TASK TO COMPLETE: Start the copy at the line holding "The height and width of the screenshot is (466, 777)." and continue it exactly through the last line of the entries, leaving out pictures and anything else.

Content starts

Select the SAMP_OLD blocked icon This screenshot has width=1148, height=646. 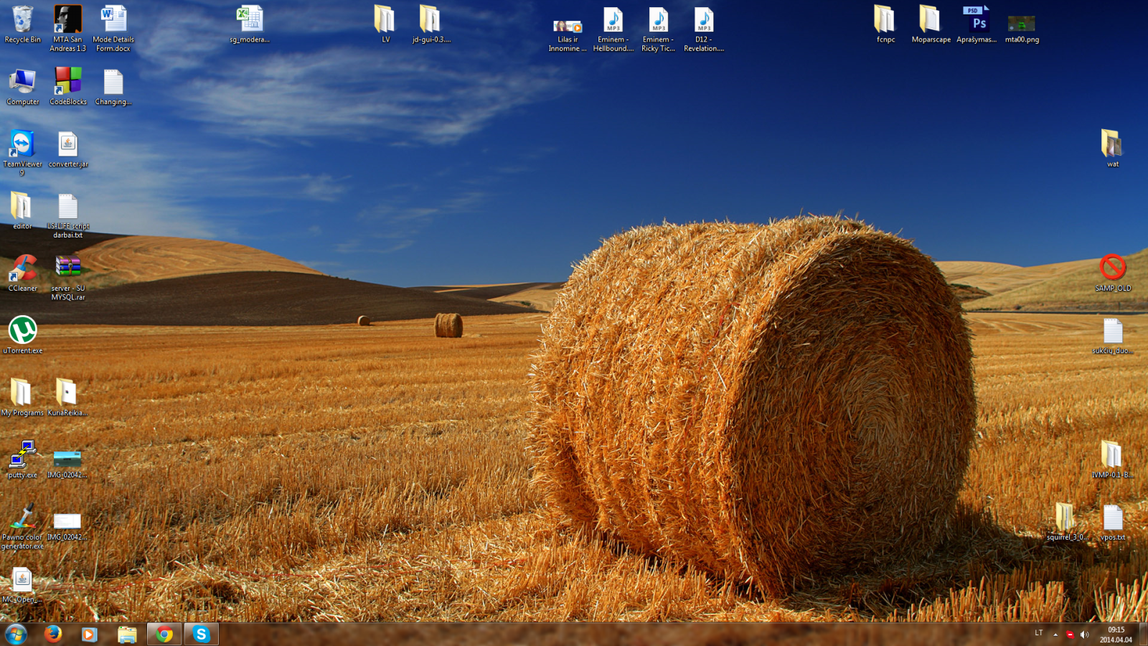point(1113,273)
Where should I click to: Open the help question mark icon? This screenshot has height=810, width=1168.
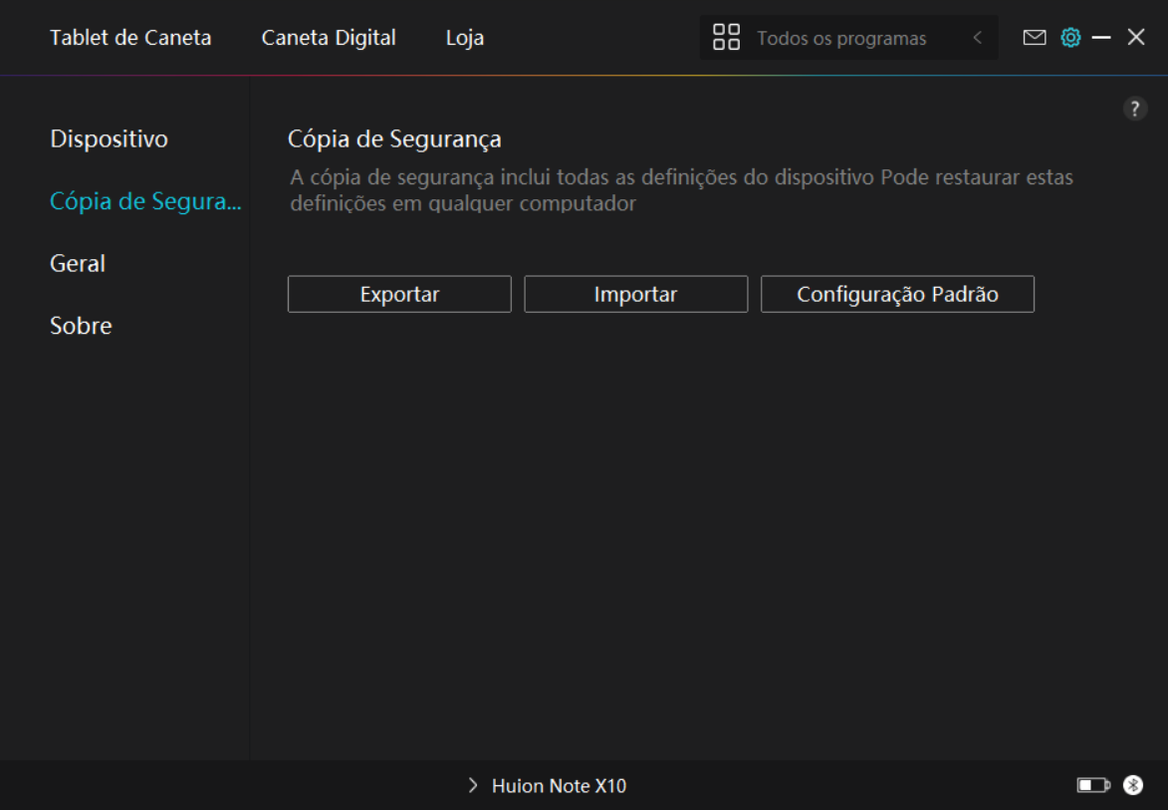pyautogui.click(x=1135, y=110)
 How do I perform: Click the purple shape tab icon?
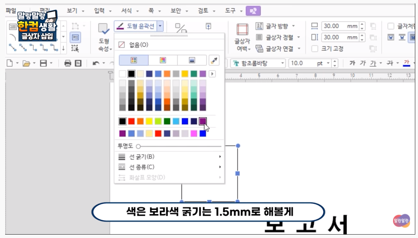tap(253, 11)
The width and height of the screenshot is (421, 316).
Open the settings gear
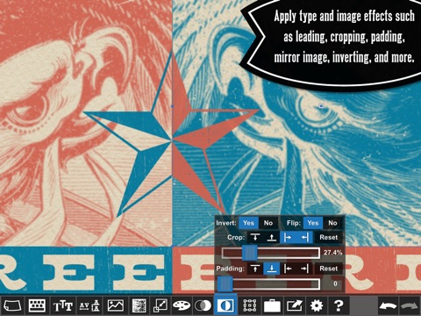click(317, 305)
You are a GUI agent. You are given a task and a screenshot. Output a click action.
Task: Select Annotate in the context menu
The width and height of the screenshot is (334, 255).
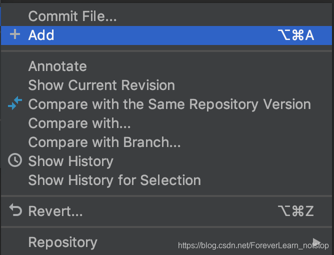[x=167, y=67]
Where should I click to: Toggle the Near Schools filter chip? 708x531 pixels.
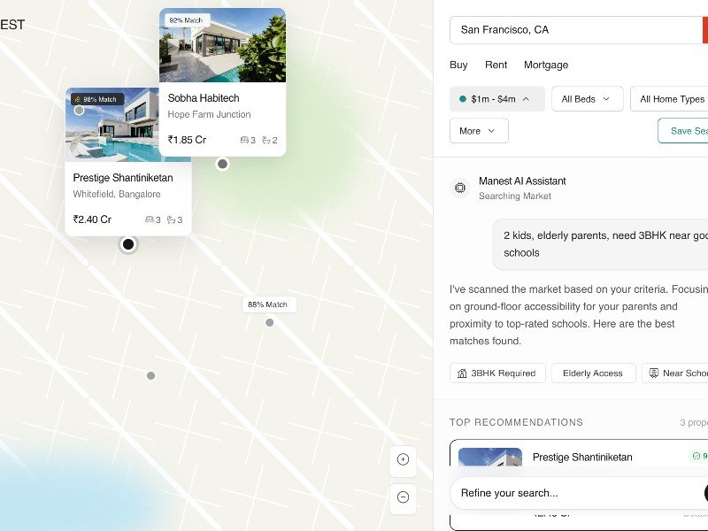pyautogui.click(x=676, y=373)
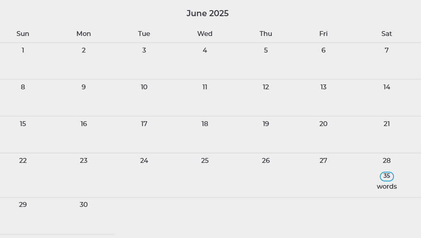Click on June 13

[323, 87]
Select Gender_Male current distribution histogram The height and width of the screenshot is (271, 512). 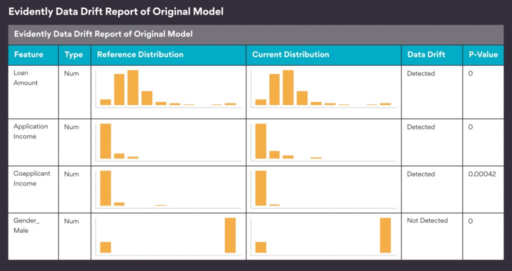pyautogui.click(x=324, y=236)
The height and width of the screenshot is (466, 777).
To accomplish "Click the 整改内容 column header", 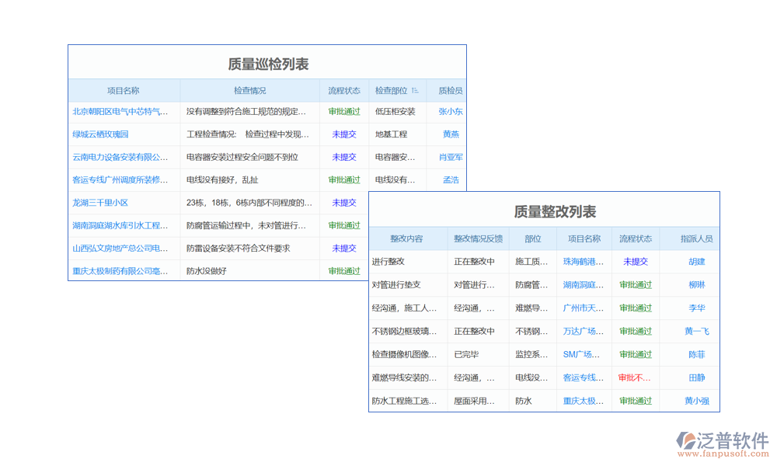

Content ends

ANSWER BOX:
The height and width of the screenshot is (466, 777).
To accomplish "Click the 整改内容 column header", 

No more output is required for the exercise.